Hi,
Rebased the patch on top of Richard Sandiford's patches, with his fixes
I can now allow for vectorization of epilogues after we match simdlen.
This will however not turn on epilogue vectorization in cases where we
specify a desired simdlen that is never matched. This would require
more work as before simdlen is matched we would need to analyze each
vector_size after creating a "first_loop_vinfo" twice: once as an
epilogue (for in the case we never match simdlen) and once as a main
loop (in case simdlen would match its VF). Maybe there is a different
way of doing it but I don't see it right now.

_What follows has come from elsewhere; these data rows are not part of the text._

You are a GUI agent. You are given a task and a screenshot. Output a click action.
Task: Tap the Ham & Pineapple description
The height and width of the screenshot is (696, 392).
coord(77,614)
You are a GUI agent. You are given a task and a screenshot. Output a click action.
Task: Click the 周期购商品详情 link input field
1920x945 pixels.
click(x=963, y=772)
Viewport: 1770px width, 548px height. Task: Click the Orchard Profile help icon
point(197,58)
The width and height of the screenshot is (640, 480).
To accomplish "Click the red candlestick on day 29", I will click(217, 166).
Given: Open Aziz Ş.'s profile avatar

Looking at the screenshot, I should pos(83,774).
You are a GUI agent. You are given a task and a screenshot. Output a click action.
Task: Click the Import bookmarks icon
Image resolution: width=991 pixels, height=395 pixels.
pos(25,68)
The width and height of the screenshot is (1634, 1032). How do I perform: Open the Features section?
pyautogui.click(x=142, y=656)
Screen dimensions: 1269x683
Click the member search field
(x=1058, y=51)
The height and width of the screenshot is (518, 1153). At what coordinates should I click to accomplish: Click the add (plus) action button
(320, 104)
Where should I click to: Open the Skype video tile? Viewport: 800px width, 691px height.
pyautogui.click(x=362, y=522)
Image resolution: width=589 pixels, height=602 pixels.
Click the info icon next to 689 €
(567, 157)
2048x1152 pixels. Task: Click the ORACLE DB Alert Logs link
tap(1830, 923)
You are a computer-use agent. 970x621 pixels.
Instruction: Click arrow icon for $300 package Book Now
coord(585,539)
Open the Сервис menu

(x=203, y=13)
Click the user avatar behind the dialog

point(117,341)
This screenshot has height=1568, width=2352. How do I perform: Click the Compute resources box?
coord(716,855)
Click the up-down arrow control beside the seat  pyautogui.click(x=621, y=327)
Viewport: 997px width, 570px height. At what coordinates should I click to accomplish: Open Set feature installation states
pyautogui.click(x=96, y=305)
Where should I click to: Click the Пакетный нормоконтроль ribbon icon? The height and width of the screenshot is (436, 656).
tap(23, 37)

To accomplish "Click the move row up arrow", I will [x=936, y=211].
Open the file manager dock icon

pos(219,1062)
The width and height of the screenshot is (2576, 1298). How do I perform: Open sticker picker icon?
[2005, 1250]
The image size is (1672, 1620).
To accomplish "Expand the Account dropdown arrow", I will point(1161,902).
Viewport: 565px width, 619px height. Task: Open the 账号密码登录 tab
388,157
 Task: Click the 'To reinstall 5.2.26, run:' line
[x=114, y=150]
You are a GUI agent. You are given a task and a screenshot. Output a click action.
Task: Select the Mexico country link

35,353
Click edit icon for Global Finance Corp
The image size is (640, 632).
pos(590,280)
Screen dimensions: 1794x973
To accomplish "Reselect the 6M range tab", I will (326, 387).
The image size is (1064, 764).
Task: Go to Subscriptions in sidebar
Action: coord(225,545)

Bootstrapped and regression tested (also ran libgomp tests) for x86_64
and aarch64. Currently libgomp has 5 failures for aarch64, these are all
openacc tests. The first one I looked at is due to a reduction seemingly
performing too many iterations when defining '$acc parallel
vector_length(vl)' I am looking into it.
Is this OK for trunk?
Cheers,
Andre
gcc/ChangeLog:
2019-11-07 Andre Vieira <andre.simoesdiasvie...@arm.com>
* tree-vect-loop.c (vect_analyze_loop): Disable epilogue
vectorization for loops with SIMDUID set. Enable epilogue
vectorization for loops with SIMDLEN set after finding a main
loop with a VF that matches it.
On 05/11/2019 07:16, Jakub Jelinek wrote:
On Tue, Nov 05, 2019 at 08:07:53AM +0100, Richard Biener wrote:
I was using loop->simdlen to detect whether it was a SIMD loop and I don't
believe that was correct, as can be witnessed by the mass failures in libgomp.
My apologies for not running this, didn't think of it!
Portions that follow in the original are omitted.